Trump's proposal smacks of "bad faith," according to Kaplan, who waited 14 months to seek authorization to respond to Carroll's allegations with a countersuit alleging harassment and saying that she is making "baseless" claims.
Carroll's ability to have her allegations heard in court would be jeopardised if the matter was delayed any longer, according to the judge.
Even if Trump were allowed to countersue, he claimed that proving his claims in court would be "futile."
"The record persuades this Court that the defendant's litigation methods, whatever their intended, have caused the case to be delayed to an amount that could have been avoided," Kaplan concluded.
The decision comes as the United States Court of Appeals for the Second Circuit considers an appeal by Trump and the United States Justice Department of an earlier ruling by Kaplan, who prevented the United States government from replacing Trump as a defendant in Carroll's complaint.
If the Justice Department succeeds in its argument, which is predicated on the fact that Trump was president and not a private citizen at the time he made the allegedly defamatory statements about Carroll, Carroll's case will be effectively closed.

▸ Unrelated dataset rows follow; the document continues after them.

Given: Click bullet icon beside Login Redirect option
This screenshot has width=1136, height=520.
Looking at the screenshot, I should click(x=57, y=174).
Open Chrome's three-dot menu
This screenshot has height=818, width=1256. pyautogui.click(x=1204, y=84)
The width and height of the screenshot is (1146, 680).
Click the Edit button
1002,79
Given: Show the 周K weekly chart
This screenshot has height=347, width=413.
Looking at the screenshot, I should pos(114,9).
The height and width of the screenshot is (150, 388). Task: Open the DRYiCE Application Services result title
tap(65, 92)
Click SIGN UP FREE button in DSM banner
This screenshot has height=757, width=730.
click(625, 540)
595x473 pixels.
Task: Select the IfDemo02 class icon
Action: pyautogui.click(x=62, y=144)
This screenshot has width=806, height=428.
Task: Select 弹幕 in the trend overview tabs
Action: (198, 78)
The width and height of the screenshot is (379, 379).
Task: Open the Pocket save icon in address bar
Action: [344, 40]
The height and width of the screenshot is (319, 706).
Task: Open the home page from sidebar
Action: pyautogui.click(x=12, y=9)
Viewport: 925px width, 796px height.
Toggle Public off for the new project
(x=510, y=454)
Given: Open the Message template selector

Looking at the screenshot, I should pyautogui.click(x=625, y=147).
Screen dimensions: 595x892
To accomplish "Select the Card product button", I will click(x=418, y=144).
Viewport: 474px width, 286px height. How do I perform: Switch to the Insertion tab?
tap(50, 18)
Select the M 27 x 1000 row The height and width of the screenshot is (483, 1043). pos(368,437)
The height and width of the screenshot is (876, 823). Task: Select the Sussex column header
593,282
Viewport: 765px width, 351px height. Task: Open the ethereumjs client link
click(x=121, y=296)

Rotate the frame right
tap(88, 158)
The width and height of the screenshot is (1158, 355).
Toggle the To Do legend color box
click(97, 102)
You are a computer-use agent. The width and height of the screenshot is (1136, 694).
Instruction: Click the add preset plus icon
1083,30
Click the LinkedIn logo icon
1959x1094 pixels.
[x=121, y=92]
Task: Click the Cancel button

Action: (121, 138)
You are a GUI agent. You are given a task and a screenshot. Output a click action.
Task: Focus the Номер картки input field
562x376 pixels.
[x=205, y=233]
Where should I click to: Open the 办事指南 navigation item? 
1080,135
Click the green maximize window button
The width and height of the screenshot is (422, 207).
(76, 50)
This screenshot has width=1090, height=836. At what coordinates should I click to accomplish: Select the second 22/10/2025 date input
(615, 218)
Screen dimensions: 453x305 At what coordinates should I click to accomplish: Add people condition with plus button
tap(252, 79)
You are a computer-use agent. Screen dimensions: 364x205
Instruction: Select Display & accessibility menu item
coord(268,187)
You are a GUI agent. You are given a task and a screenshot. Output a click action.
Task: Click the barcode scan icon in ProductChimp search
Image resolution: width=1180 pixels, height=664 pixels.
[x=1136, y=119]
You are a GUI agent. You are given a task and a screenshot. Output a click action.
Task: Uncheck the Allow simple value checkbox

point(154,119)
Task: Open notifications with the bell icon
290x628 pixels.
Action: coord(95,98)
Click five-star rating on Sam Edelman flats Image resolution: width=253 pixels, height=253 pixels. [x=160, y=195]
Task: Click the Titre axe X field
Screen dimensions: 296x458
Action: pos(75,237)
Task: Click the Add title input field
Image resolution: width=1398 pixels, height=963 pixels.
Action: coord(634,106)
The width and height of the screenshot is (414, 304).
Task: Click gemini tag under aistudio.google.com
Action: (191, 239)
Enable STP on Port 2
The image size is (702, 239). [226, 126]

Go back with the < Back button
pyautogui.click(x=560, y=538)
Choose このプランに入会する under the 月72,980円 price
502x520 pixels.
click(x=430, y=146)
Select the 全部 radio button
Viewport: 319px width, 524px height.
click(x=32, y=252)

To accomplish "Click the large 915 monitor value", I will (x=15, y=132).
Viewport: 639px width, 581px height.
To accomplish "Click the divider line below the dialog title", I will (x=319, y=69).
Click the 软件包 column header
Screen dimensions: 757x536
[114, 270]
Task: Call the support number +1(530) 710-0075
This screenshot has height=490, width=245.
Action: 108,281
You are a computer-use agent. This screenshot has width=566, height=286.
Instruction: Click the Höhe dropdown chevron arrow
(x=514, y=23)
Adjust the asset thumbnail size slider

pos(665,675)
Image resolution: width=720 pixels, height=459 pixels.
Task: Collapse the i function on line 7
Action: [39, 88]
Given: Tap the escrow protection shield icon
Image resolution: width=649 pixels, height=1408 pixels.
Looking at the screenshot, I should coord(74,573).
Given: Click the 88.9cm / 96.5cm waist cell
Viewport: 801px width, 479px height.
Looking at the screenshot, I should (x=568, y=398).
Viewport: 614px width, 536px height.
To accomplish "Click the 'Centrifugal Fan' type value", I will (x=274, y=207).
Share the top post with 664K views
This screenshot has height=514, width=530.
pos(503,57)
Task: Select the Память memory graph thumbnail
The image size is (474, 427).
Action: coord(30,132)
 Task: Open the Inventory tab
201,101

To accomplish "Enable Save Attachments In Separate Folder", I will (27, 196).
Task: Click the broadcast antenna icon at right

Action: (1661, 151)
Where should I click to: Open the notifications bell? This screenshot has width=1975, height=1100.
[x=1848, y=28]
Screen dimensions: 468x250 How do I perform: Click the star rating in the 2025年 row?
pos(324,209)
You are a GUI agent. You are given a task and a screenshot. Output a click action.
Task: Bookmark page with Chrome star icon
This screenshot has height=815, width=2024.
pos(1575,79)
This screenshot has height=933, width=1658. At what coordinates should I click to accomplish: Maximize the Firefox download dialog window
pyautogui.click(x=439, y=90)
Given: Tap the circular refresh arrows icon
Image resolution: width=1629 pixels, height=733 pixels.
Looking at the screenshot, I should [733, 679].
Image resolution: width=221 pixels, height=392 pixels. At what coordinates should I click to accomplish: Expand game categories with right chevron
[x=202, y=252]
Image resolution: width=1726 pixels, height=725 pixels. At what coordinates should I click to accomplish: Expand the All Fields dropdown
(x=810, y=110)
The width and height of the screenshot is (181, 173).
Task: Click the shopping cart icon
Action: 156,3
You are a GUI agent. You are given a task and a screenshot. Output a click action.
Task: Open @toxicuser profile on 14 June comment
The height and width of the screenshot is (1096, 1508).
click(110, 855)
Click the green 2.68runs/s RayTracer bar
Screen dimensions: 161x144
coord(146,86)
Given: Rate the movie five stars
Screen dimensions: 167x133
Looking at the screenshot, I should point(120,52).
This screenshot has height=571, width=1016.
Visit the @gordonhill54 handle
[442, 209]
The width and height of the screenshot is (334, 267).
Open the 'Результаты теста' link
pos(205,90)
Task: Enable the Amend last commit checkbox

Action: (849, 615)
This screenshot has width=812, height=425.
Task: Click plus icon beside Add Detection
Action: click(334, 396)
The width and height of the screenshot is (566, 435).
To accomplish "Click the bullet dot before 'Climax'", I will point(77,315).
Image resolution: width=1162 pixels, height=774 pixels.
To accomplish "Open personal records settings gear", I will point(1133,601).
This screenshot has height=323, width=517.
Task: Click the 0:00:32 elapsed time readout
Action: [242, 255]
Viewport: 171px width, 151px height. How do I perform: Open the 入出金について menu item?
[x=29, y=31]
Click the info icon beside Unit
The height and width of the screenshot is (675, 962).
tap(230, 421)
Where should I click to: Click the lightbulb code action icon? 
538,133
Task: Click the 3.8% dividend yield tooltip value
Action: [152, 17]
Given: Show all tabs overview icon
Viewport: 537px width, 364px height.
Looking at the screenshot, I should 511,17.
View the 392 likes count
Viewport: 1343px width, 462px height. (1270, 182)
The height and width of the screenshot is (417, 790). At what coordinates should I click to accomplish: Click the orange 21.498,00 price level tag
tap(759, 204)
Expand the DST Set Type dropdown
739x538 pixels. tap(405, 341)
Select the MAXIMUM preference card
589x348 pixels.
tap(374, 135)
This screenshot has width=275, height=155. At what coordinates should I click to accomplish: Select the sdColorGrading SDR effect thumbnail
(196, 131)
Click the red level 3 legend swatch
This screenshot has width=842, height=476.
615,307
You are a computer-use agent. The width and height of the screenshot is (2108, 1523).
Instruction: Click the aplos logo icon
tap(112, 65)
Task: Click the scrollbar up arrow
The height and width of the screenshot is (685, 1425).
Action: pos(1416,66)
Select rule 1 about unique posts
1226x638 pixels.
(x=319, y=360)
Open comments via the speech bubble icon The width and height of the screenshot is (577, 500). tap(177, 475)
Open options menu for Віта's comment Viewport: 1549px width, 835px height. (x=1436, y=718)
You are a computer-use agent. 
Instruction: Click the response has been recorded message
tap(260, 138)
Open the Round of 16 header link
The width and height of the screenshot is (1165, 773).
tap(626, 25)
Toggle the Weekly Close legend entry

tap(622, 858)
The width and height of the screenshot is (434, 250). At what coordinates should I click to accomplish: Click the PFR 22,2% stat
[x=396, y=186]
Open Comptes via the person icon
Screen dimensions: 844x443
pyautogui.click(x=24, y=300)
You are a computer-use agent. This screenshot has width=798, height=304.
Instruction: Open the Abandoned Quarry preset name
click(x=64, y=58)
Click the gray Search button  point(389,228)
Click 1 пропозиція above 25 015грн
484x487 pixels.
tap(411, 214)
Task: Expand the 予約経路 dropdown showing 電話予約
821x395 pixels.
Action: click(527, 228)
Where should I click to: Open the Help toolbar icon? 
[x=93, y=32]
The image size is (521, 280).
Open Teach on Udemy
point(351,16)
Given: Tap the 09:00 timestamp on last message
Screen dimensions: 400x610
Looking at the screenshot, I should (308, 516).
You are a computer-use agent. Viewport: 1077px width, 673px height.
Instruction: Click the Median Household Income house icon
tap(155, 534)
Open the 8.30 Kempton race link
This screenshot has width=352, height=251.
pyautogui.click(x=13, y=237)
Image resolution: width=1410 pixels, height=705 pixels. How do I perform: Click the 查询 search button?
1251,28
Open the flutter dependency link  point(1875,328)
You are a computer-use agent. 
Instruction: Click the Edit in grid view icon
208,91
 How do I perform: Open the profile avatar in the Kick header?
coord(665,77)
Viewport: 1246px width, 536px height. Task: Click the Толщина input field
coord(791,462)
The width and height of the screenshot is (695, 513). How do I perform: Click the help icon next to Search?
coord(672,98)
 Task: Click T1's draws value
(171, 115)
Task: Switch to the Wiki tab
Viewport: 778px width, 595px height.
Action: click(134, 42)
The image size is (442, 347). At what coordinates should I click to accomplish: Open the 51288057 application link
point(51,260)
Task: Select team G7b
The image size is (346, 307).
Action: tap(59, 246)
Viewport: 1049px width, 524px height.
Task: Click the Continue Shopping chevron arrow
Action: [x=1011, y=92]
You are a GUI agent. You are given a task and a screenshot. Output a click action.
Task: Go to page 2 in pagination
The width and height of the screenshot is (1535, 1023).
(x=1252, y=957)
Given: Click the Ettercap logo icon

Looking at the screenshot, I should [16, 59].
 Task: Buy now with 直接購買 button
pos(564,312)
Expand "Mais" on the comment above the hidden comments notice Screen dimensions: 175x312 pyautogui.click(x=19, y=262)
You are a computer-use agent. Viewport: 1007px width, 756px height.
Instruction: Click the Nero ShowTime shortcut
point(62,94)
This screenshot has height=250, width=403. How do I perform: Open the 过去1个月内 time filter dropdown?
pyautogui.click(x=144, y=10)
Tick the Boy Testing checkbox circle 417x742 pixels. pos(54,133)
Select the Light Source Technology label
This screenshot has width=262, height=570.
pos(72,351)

That's because the US government might then utilise sovereign immunity to shield itself from legal action.
Carroll filed a defamation lawsuit against Trump in November 2019 after he said she was lying and pursuing a political agenda when she accused him of sexual assault. After an accidental encounter in the store in the mid-1990s, she claimed Trump raped her in a Bergdorf Goodman dressing room in a New York magazine article published in June of that year.
"As the Court observed in its ruling today: a 'characterization of [Donald Trump's] previous and threatened future conduct as dilatory, in bad faith, or unreasonably detrimental would be a bootless exercise," Carroll's lawyer Roberta Kaplan said in an emailed statement about Friday's decision. They are all three, to varied degrees.'"
′′Judge Kaplan went on to say that this matter "might have been tried and determined — one way or the other — many years ago." "My client E. Jean Carroll and I couldn't be more in agreement," said Kaplan, who is unrelated to the judge.
"While we are unhappy with the Court's judgement today," Trump's lawyer Alina Habba wrote in an email, "we enthusiastically look forward to fighting this action and showing at trial that the plaintiff's claims have absolutely no basis in law or fact."
Carroll's complaint was first filed in Manhattan Supreme Court, which is a trial-level court in New York's state judicial system.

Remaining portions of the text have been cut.